→ **About this exercise**:
Select, from the material below, each line with "computer" in it.

======== Material provided

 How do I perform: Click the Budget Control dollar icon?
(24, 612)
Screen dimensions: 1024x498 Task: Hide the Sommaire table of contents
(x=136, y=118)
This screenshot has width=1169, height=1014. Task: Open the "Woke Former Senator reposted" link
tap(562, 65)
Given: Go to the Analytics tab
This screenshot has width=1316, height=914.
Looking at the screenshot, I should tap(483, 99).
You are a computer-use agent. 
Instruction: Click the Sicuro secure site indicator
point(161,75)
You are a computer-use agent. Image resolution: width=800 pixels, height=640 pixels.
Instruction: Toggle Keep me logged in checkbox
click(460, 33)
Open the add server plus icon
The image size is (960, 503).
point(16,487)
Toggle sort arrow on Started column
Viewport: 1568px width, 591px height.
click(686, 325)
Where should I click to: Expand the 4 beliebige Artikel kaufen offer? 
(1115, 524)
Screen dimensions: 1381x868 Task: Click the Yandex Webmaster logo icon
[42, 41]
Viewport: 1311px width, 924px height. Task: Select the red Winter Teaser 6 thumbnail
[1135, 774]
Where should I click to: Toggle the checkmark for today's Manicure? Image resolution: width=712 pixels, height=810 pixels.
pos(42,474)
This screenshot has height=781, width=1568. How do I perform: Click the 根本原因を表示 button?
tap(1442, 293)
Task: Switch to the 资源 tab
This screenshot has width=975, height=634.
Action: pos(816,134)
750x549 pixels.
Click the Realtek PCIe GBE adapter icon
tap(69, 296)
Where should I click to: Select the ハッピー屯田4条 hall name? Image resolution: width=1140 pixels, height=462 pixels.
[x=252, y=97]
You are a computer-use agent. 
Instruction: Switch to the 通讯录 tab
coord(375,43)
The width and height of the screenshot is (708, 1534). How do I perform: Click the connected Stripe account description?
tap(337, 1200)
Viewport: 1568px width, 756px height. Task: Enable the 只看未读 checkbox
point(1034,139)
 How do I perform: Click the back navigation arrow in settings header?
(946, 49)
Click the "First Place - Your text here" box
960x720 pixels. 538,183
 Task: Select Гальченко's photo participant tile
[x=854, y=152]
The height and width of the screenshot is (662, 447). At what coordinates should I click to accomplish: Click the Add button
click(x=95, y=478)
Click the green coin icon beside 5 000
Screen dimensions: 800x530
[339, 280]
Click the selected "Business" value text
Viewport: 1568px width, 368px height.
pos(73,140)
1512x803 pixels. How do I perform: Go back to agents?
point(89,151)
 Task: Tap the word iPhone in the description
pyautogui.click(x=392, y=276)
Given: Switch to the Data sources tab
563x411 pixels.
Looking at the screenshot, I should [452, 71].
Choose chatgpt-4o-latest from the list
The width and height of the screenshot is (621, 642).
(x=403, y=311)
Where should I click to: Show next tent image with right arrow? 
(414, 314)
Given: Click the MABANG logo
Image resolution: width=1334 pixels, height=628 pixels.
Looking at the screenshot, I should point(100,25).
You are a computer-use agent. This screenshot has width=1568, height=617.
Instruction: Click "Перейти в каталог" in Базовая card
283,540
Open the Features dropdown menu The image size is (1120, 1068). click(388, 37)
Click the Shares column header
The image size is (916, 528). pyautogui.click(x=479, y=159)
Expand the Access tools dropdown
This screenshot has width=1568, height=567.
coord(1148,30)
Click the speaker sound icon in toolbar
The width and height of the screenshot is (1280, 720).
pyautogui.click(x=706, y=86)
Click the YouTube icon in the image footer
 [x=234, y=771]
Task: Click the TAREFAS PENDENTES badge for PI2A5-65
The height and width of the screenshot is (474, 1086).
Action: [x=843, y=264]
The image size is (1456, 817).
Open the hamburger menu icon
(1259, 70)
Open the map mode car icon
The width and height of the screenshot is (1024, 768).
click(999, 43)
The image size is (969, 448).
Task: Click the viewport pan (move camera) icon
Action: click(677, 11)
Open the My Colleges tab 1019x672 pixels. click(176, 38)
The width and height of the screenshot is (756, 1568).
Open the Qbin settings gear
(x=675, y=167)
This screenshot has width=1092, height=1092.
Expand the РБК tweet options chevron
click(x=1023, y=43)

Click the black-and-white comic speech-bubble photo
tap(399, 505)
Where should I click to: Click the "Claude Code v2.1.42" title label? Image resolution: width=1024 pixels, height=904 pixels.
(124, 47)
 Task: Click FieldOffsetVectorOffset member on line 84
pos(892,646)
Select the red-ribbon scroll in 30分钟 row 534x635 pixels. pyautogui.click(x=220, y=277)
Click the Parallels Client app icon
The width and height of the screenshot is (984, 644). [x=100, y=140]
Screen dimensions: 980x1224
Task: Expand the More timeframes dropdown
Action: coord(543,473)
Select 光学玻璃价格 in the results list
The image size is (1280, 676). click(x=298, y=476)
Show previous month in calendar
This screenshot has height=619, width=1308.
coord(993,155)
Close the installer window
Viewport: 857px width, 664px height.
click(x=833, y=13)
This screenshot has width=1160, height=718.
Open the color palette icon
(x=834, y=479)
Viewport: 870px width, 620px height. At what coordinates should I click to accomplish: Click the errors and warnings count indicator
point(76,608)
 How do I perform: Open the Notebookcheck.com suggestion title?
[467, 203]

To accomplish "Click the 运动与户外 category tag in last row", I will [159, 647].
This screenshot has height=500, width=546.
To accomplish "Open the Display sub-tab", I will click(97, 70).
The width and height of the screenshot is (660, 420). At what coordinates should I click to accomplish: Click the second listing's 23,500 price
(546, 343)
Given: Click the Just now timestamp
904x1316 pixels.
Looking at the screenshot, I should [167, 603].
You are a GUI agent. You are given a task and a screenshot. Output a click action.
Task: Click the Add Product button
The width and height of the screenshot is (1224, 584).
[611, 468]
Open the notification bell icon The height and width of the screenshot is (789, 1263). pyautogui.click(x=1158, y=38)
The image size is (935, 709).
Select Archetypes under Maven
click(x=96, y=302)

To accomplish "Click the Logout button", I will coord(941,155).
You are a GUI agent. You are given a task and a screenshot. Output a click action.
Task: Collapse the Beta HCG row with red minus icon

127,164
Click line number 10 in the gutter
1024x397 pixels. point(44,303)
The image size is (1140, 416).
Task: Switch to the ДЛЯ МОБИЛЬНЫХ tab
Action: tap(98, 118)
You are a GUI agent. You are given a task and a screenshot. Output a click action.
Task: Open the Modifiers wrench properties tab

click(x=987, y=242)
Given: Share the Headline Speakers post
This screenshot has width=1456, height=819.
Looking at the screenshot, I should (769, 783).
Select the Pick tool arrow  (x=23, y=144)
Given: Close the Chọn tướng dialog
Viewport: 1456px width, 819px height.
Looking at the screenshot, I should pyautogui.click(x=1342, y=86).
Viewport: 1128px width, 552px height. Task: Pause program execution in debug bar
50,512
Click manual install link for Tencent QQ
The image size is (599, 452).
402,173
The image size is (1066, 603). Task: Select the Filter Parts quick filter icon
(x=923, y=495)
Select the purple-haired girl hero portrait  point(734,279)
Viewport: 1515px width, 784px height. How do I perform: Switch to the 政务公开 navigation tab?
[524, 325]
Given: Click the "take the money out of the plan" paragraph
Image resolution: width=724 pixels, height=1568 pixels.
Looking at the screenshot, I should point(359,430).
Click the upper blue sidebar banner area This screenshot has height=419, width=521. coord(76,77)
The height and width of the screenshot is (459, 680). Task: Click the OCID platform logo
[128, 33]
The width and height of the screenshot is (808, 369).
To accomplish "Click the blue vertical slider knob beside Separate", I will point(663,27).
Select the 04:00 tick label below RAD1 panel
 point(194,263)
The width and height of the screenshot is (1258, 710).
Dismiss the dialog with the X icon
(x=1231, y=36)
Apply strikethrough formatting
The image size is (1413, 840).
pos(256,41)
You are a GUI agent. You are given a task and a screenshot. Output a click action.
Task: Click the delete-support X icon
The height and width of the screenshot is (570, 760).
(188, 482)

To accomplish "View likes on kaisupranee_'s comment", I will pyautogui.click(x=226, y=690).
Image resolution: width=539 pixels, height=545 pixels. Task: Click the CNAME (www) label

================

→ **Task solution**:
You are a computer-use agent. 
You are a computer-use agent. Image resolution: width=800 pixels, height=640 pixels.
You are a computer-use agent. 
You are a computer-use agent. This screenshot has width=1568, height=617.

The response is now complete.